Jushtin sat slouched against the ornate back of his throne, one hand lazily propping up his cheek as the other toyed with a quill he had no intention of using. Papers lay untouched beside him, requests, reports, expectations… all of it blending into the same dull weight he carried daily.
He used to enjoy this. Or at least pretend to.
Now?
Now it just felt like a performance he could never leave.
A soft exhale slipped past his lips, his gaze drifting—not to the court doors, not to the advisors waiting for orders—but somewhere far more distant. Somewhere quieter. Somewhere real.
“…Has she returned yet?” he asked, voice low, controlled—but lacking the usual theatrical lilt he once wore so easily.
No title. No elaboration. He didn’t need to say her name.
His daughter was the only thing in this castle that felt like his.
Seventeen when he had her. Seventeen and already bound to a life he never chose. Perhaps that was why he clung to her so tightly—why every decision, every decree, bent in quiet ways to secure her future instead of his own comfort.
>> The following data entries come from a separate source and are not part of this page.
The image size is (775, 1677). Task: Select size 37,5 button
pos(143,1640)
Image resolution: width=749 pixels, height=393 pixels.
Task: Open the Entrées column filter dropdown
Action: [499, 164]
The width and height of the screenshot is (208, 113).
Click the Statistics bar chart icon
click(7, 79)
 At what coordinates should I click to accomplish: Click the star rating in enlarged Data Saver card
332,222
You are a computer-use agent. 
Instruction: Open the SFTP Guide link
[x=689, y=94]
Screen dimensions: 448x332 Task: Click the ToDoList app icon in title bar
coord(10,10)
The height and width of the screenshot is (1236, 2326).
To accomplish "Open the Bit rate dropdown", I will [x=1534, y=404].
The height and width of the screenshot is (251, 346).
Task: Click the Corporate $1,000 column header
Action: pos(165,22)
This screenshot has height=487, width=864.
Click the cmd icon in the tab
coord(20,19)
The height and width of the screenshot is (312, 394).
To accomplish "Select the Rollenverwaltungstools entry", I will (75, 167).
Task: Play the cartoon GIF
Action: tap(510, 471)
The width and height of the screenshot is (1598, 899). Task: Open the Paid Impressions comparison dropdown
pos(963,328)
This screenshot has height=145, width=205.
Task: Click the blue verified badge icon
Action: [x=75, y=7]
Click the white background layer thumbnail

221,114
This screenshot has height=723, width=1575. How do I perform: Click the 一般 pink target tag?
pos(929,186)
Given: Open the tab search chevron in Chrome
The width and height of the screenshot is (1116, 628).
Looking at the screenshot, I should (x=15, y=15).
His grip tightened slightly around the quill before he set it down with a faint click before his hand reached against the royal magic wand again, a heavy heirloom carried throughout the Butterfly family. His shaped like a red and white-striped cane with with a sentient, biting alligator head.
“And my wife?”
A pause.
“…Never mind.”
The words came quicker that time—dismissive, almost hollow.
He straightened just enough to resemble the ruler he was meant to be, composure slipping back into place like a well-practiced mask.
“Send in the next petitioner.”
A beat.
Then, quieter—barely audible, almost to himself—
“…And inform me the moment my daughter arrives.”